- [Task instructions]
Take the material below and reproduce, word for word, only the lines from the line with "Switch to the Lighthouse tab" through the line with "Given: Expand '+18 more' on ads cluster".

- [Records for the exercise]
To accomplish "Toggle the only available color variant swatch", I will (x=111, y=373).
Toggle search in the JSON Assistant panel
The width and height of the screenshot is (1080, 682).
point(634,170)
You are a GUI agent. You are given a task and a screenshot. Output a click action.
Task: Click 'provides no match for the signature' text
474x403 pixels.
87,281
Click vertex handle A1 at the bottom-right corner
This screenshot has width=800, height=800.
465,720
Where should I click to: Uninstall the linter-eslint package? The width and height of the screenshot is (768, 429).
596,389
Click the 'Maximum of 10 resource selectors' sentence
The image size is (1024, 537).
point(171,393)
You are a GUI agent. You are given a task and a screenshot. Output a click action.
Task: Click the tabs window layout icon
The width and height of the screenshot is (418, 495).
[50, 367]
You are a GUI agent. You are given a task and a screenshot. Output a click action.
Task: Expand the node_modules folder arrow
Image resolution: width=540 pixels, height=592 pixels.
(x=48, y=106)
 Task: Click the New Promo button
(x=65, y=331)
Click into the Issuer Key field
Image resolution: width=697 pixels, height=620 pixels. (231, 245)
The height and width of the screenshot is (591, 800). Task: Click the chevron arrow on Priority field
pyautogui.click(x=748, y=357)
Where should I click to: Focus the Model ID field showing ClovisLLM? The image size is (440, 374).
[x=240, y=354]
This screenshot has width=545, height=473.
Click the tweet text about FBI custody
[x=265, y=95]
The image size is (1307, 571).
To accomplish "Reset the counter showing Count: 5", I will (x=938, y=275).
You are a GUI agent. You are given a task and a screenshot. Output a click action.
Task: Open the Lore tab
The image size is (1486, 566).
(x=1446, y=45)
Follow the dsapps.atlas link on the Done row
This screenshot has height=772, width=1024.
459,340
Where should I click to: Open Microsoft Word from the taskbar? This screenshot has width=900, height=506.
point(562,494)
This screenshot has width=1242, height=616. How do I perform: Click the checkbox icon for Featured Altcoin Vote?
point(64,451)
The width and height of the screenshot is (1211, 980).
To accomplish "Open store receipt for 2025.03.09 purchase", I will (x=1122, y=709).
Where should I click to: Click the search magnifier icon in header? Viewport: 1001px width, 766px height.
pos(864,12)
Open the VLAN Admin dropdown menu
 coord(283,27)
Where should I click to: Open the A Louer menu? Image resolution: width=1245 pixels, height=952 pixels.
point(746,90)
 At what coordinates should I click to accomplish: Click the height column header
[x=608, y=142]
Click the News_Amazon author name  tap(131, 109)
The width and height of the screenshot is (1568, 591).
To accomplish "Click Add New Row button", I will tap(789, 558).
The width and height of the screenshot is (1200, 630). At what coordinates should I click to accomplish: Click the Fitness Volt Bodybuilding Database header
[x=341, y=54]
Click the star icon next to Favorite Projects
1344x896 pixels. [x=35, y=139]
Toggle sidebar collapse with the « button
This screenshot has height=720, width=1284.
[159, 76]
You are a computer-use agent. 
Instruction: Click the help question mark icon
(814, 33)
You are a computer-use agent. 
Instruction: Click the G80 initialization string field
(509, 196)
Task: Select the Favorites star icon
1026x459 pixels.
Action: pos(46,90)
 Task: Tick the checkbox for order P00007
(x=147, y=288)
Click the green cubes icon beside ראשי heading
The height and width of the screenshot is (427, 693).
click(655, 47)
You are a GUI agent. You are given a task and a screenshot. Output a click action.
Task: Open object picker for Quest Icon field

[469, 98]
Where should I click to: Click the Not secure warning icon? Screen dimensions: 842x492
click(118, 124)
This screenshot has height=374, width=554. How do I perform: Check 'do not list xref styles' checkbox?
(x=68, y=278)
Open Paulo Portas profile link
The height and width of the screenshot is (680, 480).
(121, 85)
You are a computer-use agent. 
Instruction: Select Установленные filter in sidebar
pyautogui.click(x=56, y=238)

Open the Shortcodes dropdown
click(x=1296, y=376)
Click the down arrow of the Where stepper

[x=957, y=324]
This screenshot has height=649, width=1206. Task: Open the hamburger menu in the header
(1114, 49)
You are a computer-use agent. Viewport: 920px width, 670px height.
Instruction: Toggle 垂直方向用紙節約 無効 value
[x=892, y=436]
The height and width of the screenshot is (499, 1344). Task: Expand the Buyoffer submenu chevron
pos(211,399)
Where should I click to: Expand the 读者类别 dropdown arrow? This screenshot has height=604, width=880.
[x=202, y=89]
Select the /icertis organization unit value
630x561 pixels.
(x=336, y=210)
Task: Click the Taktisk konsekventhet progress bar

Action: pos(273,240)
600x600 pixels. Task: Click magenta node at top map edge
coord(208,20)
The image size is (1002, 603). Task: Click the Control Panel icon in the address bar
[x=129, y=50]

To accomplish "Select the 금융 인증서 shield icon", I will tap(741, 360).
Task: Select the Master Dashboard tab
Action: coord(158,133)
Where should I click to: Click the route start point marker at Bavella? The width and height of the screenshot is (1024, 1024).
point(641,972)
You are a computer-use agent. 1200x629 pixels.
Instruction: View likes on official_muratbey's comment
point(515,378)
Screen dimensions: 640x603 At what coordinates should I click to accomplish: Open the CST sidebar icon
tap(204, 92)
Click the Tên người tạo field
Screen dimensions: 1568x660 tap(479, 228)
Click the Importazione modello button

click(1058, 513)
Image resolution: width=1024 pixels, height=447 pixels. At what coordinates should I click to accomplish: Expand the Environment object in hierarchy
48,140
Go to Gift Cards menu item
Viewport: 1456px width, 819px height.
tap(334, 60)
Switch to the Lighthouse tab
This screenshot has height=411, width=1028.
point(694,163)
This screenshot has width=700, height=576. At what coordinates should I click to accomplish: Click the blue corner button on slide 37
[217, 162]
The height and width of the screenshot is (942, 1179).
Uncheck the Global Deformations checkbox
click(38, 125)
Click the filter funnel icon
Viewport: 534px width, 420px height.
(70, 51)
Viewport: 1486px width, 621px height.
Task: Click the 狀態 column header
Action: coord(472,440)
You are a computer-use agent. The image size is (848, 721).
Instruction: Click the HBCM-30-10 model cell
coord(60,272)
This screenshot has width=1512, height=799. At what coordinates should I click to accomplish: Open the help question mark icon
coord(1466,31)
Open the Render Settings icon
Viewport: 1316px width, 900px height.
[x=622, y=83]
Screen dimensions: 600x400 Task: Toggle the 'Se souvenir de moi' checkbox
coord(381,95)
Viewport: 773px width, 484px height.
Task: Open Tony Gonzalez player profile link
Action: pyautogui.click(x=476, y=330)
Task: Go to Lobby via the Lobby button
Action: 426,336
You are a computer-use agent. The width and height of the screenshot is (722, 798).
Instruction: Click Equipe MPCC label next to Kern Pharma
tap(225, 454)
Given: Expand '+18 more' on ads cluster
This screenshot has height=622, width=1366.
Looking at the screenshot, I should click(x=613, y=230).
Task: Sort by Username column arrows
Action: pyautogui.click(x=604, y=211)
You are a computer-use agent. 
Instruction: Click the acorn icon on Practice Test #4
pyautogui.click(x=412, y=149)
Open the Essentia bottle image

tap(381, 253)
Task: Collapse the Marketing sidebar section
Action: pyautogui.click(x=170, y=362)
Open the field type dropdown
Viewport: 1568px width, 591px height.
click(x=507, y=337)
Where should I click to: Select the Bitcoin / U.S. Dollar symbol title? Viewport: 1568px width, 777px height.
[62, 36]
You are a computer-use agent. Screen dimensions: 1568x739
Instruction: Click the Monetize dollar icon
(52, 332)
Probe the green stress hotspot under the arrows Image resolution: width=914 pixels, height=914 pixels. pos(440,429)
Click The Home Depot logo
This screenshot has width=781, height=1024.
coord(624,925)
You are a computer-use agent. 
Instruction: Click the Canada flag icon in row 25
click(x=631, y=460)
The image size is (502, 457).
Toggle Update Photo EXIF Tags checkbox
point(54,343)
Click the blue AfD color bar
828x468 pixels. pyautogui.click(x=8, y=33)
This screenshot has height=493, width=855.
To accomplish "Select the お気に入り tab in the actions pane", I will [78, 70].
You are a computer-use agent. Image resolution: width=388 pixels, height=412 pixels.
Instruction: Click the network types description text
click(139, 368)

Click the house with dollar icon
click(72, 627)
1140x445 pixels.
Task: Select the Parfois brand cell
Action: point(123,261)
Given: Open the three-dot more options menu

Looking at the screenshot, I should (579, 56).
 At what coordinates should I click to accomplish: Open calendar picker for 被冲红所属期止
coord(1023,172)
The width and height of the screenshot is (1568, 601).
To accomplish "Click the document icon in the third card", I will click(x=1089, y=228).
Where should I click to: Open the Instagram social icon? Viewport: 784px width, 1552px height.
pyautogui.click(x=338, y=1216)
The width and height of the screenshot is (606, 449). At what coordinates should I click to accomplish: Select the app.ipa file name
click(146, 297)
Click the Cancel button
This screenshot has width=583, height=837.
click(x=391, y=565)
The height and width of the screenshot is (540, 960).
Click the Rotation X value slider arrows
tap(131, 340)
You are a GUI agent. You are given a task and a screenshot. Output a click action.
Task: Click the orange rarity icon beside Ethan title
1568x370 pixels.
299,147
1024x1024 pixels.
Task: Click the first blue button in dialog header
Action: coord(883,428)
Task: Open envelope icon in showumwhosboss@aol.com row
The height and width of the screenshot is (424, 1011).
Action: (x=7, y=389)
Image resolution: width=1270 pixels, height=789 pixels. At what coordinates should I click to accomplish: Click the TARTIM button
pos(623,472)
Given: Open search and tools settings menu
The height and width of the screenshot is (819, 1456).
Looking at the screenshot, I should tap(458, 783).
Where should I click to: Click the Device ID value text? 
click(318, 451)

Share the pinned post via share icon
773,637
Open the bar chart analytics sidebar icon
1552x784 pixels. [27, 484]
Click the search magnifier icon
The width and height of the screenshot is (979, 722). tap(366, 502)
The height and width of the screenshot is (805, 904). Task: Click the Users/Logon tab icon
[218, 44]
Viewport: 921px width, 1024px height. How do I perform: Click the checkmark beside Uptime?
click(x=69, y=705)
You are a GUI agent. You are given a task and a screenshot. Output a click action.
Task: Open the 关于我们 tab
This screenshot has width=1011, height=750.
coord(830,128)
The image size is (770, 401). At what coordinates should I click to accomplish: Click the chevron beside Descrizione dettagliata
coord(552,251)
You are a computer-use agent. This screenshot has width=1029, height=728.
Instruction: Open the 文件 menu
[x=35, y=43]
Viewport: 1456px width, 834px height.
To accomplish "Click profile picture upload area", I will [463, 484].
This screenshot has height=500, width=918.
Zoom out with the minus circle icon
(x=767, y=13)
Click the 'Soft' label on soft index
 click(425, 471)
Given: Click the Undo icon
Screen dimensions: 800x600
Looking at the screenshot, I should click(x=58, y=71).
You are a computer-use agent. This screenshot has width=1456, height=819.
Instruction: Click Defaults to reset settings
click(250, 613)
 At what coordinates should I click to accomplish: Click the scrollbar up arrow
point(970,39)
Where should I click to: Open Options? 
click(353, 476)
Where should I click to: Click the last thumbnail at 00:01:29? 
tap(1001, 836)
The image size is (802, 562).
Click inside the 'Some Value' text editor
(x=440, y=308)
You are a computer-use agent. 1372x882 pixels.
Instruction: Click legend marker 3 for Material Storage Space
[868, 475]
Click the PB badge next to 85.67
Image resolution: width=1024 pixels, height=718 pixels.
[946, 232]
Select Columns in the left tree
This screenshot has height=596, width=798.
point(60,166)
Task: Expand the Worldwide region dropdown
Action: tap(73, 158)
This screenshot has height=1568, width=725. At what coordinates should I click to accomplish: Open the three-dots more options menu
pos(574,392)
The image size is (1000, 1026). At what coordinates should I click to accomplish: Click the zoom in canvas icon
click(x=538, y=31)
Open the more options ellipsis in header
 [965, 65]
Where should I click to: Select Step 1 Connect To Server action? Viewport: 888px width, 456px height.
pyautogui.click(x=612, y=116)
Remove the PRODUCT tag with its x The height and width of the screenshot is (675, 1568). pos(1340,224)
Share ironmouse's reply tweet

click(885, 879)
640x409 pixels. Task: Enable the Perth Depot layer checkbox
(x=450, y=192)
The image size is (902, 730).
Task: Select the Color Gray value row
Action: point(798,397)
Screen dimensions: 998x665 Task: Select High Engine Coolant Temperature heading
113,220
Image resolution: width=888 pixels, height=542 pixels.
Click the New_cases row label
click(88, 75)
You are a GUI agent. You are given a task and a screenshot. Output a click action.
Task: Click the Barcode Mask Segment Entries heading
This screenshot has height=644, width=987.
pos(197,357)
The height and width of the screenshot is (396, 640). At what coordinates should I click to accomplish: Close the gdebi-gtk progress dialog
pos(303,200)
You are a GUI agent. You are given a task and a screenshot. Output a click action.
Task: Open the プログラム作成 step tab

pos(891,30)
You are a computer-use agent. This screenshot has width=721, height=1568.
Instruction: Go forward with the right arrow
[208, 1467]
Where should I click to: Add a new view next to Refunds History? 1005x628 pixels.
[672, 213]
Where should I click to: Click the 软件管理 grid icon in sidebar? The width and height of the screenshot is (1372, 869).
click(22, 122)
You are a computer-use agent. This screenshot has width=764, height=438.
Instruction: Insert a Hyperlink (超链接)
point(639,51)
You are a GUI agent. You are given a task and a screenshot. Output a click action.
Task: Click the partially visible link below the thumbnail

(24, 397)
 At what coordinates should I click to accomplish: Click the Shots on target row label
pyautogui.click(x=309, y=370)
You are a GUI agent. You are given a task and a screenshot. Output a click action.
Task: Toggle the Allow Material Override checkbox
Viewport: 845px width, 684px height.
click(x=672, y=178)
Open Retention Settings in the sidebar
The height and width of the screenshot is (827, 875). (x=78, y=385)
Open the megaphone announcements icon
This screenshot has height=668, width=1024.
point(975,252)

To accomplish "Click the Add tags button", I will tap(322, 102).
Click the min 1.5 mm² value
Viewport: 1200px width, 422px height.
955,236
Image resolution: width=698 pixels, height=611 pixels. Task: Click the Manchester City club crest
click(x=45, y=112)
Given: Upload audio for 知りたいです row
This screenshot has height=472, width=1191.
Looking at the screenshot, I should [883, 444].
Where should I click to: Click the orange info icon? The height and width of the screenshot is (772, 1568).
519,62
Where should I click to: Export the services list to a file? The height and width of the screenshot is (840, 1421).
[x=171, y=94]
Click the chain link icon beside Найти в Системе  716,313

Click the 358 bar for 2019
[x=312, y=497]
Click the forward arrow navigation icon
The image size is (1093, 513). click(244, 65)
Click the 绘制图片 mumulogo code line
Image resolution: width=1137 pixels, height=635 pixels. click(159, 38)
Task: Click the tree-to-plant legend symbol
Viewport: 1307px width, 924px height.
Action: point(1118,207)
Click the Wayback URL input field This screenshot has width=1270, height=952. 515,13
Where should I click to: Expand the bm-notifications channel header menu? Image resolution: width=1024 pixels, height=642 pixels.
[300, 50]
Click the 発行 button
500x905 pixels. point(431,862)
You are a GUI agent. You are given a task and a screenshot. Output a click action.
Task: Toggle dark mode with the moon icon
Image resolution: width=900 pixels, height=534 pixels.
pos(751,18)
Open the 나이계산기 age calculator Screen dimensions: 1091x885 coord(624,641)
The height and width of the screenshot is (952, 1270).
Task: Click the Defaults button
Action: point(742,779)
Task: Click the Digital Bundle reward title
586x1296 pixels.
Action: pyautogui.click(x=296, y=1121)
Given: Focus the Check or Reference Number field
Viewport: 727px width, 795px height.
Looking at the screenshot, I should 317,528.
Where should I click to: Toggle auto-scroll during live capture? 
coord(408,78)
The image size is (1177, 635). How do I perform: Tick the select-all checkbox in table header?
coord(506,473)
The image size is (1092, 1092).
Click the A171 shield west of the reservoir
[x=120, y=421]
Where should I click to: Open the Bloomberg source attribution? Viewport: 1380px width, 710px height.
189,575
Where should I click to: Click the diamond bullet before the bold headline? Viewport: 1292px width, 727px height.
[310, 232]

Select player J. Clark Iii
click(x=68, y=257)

- [Solution below]
Switch to the Lighthouse tab
This screenshot has height=411, width=1028.
point(694,163)
This screenshot has width=700, height=576. At what coordinates should I click to accomplish: Click the blue corner button on slide 37
[217, 162]
The height and width of the screenshot is (942, 1179).
Uncheck the Global Deformations checkbox
click(38, 125)
Click the filter funnel icon
Viewport: 534px width, 420px height.
(70, 51)
Viewport: 1486px width, 621px height.
Task: Click the 狀態 column header
Action: coord(472,440)
You are a computer-use agent. The image size is (848, 721).
Instruction: Click the HBCM-30-10 model cell
coord(60,272)
This screenshot has width=1512, height=799. At what coordinates should I click to accomplish: Open the help question mark icon
coord(1466,31)
Open the Render Settings icon
Viewport: 1316px width, 900px height.
[x=622, y=83]
Screen dimensions: 600x400 Task: Toggle the 'Se souvenir de moi' checkbox
coord(381,95)
Viewport: 773px width, 484px height.
Task: Open Tony Gonzalez player profile link
Action: pyautogui.click(x=476, y=330)
Task: Go to Lobby via the Lobby button
Action: 426,336
You are a computer-use agent. The width and height of the screenshot is (722, 798).
Instruction: Click Equipe MPCC label next to Kern Pharma
tap(225, 454)
Given: Expand '+18 more' on ads cluster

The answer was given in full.